→ **EXCERPTED DATA**:
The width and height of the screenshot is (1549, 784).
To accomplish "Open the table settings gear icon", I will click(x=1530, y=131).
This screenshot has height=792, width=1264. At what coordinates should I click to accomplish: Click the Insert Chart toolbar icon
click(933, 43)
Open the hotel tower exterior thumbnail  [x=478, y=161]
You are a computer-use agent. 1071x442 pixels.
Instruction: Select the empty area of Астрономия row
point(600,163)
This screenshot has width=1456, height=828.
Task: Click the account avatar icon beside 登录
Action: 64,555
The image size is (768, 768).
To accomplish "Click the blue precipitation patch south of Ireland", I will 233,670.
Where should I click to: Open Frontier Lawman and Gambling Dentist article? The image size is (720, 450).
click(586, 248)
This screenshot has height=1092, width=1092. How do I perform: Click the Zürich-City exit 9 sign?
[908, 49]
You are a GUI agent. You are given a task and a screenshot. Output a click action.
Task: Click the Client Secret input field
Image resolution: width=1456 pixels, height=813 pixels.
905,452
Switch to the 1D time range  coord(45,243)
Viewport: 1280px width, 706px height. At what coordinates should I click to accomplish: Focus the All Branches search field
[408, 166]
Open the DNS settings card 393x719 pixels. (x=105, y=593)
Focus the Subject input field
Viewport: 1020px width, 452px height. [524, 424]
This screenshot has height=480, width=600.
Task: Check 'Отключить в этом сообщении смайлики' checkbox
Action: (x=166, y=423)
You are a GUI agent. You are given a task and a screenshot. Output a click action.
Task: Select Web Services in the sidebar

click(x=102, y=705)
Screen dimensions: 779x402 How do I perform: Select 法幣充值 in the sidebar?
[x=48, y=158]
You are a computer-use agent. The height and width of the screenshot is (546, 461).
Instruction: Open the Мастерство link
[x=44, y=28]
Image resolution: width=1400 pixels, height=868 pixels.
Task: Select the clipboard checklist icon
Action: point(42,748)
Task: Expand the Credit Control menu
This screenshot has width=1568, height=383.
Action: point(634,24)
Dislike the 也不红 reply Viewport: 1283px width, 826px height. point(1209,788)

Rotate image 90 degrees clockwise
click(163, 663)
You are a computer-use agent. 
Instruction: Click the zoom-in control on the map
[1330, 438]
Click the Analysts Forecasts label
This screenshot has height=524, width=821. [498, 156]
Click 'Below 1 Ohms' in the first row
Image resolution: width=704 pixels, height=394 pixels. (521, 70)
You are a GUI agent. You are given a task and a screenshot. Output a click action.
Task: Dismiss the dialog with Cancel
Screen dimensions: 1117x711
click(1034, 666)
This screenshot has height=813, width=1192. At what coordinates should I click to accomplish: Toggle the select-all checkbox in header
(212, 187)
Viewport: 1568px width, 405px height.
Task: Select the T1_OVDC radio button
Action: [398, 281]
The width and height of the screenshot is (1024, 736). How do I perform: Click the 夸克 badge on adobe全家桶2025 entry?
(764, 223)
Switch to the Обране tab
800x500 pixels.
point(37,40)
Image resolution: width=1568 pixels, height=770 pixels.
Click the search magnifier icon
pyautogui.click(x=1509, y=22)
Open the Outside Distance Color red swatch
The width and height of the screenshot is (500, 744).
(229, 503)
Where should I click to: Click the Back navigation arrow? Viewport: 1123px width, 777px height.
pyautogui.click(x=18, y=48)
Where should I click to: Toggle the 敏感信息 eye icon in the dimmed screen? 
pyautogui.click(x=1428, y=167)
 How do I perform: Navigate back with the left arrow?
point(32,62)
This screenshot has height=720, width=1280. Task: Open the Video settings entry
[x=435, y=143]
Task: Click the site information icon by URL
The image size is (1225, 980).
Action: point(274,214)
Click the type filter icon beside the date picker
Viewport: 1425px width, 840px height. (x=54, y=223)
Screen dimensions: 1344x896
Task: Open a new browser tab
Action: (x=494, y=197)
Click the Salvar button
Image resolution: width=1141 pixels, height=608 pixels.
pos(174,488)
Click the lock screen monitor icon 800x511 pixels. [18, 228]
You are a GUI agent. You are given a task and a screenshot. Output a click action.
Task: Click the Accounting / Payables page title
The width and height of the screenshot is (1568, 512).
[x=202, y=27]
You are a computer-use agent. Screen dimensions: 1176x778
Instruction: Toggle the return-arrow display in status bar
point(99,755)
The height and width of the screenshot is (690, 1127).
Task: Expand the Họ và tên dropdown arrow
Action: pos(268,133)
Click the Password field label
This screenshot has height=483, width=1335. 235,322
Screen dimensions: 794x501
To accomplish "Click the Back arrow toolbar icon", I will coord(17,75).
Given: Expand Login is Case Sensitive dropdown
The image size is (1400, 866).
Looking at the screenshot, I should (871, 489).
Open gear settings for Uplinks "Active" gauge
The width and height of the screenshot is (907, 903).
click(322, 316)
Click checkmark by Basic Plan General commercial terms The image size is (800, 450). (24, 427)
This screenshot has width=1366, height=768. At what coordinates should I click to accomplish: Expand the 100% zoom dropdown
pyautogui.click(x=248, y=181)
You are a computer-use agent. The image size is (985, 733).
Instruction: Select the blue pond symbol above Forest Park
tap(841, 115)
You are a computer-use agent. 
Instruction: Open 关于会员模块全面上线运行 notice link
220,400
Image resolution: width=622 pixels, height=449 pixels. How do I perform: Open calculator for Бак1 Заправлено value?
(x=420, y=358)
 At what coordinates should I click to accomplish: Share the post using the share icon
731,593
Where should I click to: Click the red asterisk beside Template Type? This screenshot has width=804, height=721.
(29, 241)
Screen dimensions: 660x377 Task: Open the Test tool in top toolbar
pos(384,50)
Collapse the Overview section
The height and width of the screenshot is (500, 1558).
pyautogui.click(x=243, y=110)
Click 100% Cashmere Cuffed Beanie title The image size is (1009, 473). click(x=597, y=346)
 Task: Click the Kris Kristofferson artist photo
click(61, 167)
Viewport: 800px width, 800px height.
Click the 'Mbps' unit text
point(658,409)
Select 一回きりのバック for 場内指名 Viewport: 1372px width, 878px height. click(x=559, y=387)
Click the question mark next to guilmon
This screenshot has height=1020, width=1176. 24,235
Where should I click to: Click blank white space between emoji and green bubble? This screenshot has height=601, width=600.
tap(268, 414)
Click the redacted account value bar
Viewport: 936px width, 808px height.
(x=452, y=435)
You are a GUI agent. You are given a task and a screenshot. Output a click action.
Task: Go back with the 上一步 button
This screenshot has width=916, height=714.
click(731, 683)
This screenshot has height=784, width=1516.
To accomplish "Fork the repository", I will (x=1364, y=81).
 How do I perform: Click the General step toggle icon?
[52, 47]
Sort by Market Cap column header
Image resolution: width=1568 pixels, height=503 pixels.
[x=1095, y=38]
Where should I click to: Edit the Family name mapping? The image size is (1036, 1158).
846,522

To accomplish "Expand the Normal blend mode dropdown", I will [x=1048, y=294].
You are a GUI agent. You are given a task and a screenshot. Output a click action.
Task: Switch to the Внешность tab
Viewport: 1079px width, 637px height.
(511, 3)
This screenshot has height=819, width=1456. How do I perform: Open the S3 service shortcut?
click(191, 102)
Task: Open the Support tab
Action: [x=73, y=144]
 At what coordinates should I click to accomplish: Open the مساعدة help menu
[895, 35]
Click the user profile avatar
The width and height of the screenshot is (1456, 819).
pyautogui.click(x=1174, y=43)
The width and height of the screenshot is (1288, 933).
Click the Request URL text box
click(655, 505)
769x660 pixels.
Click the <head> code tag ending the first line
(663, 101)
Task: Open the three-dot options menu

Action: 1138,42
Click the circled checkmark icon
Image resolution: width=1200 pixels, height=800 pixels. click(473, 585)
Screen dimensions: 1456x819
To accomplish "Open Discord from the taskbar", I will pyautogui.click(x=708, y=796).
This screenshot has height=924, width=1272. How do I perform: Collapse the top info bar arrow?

→ **WORK TO COMPLETE**: Copy the data from the line containing "Click the type" through the line containing "pyautogui.click(x=248, y=181)", keeping every line verbatim.

→ **REPLY**:
Click the type filter icon beside the date picker
Viewport: 1425px width, 840px height. (x=54, y=223)
Screen dimensions: 1344x896
Task: Open a new browser tab
Action: (x=494, y=197)
Click the Salvar button
Image resolution: width=1141 pixels, height=608 pixels.
pos(174,488)
Click the lock screen monitor icon 800x511 pixels. [18, 228]
You are a GUI agent. You are given a task and a screenshot. Output a click action.
Task: Click the Accounting / Payables page title
The width and height of the screenshot is (1568, 512).
[x=202, y=27]
You are a computer-use agent. Screen dimensions: 1176x778
Instruction: Toggle the return-arrow display in status bar
point(99,755)
The height and width of the screenshot is (690, 1127).
Task: Expand the Họ và tên dropdown arrow
Action: pos(268,133)
Click the Password field label
This screenshot has height=483, width=1335. 235,322
Screen dimensions: 794x501
To accomplish "Click the Back arrow toolbar icon", I will coord(17,75).
Given: Expand Login is Case Sensitive dropdown
The image size is (1400, 866).
Looking at the screenshot, I should (871, 489).
Open gear settings for Uplinks "Active" gauge
The width and height of the screenshot is (907, 903).
click(322, 316)
Click checkmark by Basic Plan General commercial terms The image size is (800, 450). (24, 427)
This screenshot has width=1366, height=768. At what coordinates should I click to accomplish: Expand the 100% zoom dropdown
pyautogui.click(x=248, y=181)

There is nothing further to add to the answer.